Main consolidated results and KPIs at December 31, 2019 compared with 2018 Restated and 2018 Aggregate:

  • Portfolio under management of €131.5 billion (gross book value), +60% compared with €82.2 billion at the end of 2018; the portfolio under management amounted to €135.8 billion including the contract with Alpha Bank in Cyprus, whose on-boarding will be completed by the end of March;
  • New assets under management of over €13 billion, thanks to contracts signed between the second half of 2018 and 2019, and on-boarded in 2019, of which about €4.8 billion from flow agreements;
  • Gross revenues of €363.8 million, up +56% compared with €233.1 million in 2018;
  • Net revenues of €323.7 million, +54% compared with €209.6 million;
  • EBITDA excluding non-recurring items amounted to €140.4 million, in line with the 2019 target and up +62% compared with €86.5 million; EBITDA amounted to €127.8 million, +57% compared with €83.8 million;
  • EBITDA margin excluding non-recurring items equal to 39%, an increase compared with 37% for 2018;
  • Net profit excluding non-recurring items, the reference point for the dividend payment policy, equal to €69.1 million, in line with the 2019 target and up +32% compared with €52.3 million in 2018; net profit amounted to €38.3 million, -24% compared with €50.5 million in 2018;
  • 2019 dividend: confirmation of proposed dividend of at least €0.62 per share, an increase of more than 30% compared with 2018, equal to a payout of 72%;
  • Net financial position of €236.5 million, an improvement on the €257.5 million registered at September 30, 2019 and €319.7 million at June 30, 2019 (net cash position of €67.9 million at the end of 2018); free cash flow generation at approximately €100 million;
  • Pro forma leverage (net financial position as a ratio of EBITDA) equal to 1.3x, exceeding the 2019 target of 1.5x, confirming the rapid reduction in leverage compared with 1.8x at the end of June 2019 and 2x at the end of 2018.

Rome, February 13, 2020 – The Board of Directors of doValue SpA (the “Company” or “doValue”) today approved the preliminary results at December 31, 2019. Note that the approval of the separate financial statements and the consolidated financial statements at December 31, 2019 is scheduled for March 13, 2020.

 As from the second half of 2019, doValue’s income statement reflects the consolidation of Altamira Asset Management, the acquisition of which was completed at the end of June 2019. The following discussion is accompanied by remarks on a comparison of the actual figures for 2019 with the “aggregate” data for 2018 including the contribution of Altamira Asset Management, shown in the appendix.

In 2019, doValue posted gross revenues of €363.8 million, up 56% compared with €233.1 million in 2018, (the 2018 aggregate figure came to €362.7 million).

Revenues from servicing NPL, UTP and REO assets, the main activity of doValue and equal to 90% of consolidated revenues, amounted to €325.9 million compared with €205.5 million (+59%) the previous year (the 2018 aggregate figure came to €328.8 million).
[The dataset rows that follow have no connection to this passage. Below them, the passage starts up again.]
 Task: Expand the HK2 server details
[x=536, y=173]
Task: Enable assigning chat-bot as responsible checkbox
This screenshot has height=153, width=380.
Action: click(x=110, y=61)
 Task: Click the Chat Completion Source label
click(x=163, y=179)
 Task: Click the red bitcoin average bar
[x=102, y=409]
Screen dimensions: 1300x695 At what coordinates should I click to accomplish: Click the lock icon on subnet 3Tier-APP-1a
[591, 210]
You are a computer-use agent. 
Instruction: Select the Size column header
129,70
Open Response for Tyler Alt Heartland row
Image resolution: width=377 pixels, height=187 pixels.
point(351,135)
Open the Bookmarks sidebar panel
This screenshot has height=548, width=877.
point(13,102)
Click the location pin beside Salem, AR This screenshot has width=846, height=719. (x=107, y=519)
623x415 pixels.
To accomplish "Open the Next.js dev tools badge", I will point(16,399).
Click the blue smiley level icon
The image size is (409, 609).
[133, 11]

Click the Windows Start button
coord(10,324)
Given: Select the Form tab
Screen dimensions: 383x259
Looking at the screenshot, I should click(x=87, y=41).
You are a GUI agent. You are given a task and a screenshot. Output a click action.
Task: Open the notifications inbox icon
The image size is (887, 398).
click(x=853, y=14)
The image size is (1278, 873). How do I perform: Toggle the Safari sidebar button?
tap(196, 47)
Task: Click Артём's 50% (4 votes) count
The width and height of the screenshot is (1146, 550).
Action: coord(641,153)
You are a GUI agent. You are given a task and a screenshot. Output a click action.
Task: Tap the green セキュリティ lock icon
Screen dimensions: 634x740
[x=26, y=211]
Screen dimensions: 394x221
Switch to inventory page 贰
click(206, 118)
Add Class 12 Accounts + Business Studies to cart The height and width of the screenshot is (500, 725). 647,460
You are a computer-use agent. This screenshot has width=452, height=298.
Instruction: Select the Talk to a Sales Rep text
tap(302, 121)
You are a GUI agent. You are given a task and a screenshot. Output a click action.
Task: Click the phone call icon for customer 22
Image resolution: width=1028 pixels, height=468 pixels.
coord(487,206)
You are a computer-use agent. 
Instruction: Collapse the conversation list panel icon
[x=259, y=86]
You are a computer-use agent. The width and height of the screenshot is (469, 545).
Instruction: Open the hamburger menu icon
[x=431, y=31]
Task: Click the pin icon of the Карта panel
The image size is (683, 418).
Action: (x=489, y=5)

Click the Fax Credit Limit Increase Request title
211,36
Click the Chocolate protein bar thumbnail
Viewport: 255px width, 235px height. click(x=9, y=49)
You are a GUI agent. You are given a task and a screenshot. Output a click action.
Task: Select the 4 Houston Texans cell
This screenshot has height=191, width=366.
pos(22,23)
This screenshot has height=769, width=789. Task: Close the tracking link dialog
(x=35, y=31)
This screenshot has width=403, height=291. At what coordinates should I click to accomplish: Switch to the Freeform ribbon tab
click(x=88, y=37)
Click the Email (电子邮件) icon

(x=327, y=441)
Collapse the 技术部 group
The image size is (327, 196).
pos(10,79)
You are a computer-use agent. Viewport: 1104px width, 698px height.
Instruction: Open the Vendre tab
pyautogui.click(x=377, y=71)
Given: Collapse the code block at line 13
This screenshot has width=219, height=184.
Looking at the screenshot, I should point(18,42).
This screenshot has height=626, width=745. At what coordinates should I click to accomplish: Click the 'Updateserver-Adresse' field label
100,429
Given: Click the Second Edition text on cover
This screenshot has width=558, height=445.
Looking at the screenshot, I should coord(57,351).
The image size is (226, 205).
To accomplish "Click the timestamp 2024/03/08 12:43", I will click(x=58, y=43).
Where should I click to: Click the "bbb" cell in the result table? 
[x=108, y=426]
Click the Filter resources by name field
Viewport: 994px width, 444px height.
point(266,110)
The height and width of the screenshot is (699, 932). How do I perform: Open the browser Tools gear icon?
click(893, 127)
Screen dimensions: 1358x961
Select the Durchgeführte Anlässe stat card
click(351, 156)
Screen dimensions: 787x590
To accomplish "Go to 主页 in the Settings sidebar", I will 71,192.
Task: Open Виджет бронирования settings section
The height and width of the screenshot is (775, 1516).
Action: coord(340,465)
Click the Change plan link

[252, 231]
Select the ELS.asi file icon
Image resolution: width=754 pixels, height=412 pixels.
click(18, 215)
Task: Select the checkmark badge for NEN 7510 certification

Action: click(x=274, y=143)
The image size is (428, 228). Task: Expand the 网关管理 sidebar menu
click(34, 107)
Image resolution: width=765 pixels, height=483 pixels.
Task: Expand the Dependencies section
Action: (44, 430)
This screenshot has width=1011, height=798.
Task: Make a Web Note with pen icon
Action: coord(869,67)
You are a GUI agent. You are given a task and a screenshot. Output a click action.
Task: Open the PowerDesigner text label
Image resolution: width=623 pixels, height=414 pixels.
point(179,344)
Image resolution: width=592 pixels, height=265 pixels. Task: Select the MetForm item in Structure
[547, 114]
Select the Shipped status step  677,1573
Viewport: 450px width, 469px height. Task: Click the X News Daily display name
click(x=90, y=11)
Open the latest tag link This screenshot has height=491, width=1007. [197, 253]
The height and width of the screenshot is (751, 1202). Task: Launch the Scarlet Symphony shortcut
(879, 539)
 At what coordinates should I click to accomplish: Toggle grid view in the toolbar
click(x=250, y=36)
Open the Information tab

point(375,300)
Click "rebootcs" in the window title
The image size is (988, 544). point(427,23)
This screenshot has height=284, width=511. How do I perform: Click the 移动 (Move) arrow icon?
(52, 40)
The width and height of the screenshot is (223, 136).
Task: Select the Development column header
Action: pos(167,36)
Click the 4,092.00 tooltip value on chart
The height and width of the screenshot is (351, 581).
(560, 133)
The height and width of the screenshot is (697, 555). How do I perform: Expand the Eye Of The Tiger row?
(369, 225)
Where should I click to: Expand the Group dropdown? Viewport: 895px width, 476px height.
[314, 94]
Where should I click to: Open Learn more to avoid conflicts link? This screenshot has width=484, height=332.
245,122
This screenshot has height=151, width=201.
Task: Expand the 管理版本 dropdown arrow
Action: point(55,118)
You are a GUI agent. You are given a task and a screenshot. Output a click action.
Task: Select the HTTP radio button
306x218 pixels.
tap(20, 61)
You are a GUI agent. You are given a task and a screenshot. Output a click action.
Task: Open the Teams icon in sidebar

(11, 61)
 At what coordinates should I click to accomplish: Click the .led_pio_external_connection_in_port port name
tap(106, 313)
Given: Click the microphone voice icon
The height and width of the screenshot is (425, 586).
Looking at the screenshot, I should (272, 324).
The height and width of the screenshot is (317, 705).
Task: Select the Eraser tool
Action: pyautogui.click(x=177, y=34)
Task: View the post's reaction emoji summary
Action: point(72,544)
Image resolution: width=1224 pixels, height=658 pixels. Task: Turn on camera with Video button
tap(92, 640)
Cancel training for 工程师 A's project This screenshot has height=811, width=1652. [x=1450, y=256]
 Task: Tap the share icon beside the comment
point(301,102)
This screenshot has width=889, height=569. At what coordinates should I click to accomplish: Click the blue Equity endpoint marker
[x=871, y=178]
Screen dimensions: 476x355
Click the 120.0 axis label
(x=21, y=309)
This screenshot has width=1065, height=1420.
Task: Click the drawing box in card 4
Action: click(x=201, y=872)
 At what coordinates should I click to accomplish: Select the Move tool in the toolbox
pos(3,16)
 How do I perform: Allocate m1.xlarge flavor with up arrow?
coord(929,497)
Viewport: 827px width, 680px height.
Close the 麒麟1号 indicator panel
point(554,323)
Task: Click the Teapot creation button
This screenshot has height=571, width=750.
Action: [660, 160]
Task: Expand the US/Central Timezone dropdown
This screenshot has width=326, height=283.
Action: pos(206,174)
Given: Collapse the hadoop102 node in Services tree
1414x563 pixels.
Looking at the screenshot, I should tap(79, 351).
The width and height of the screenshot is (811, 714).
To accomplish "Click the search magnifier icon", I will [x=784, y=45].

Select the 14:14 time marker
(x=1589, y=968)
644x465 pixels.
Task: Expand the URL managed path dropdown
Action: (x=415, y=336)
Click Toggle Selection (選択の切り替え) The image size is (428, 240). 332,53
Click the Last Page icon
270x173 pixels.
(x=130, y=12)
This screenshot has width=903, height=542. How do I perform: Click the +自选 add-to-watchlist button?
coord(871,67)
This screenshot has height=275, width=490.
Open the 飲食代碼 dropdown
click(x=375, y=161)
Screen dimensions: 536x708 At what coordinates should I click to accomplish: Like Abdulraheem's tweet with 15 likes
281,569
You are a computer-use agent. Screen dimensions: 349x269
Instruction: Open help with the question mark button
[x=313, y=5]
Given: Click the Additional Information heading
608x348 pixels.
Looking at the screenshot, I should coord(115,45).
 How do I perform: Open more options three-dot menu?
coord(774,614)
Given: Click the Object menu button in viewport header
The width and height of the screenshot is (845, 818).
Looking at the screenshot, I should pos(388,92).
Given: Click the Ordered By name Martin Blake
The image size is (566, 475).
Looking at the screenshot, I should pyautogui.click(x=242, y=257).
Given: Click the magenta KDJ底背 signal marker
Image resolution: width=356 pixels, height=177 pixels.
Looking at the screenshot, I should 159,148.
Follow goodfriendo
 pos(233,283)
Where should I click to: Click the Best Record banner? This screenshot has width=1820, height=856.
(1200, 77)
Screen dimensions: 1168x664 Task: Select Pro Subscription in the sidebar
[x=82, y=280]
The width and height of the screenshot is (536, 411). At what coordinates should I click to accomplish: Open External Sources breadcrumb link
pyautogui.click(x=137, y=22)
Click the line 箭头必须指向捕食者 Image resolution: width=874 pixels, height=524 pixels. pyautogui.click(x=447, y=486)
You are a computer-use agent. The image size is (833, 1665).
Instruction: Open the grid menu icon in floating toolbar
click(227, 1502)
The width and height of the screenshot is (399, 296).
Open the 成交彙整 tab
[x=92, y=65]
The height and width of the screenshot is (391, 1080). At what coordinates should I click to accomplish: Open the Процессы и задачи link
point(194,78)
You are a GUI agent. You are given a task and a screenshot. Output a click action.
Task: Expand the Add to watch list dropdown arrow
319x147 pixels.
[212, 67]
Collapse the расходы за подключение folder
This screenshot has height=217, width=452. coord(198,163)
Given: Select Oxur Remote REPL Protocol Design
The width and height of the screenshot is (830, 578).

The performance of servicing revenues, which were broadly unchanged compared with the 2018 aggregate figures, was buoyed by real estate services, which more than offset the slight decline in revenues from servicing NPLs. Base fees and customer portfolio transfer indemnities also were up.

Revenues from co-investment and revenues from ancillary products and minor activities, equal to €37.9 million, were up 37% compared with 2018, amounting to 10% of revenues, compared with 12% in 2018 (+10% growth compared with the 2018 aggregate figure). The decline in the proportion of revenues from ancillary products compared with 2018 reflects the contribution of Altamira Asset Management, which performs real estate asset servicing as its primary activity, which is not classified under ancillary products.

Net revenues amounted to €323.7 million in 2019, up 54% compared with 2018 (€209.6 million; the 2018 aggregate figure was €319.3 million). During the period, fee and commission expense connected with REO servicing rose, in line with the development of the business,  as a result of the increase in assets under management following the acquisition of Altamira Asset Management. Compared with the 2018 aggregate figure, NPL fee and commission expense decreased by 24%, enabling net revenues to increase more than gross revenues.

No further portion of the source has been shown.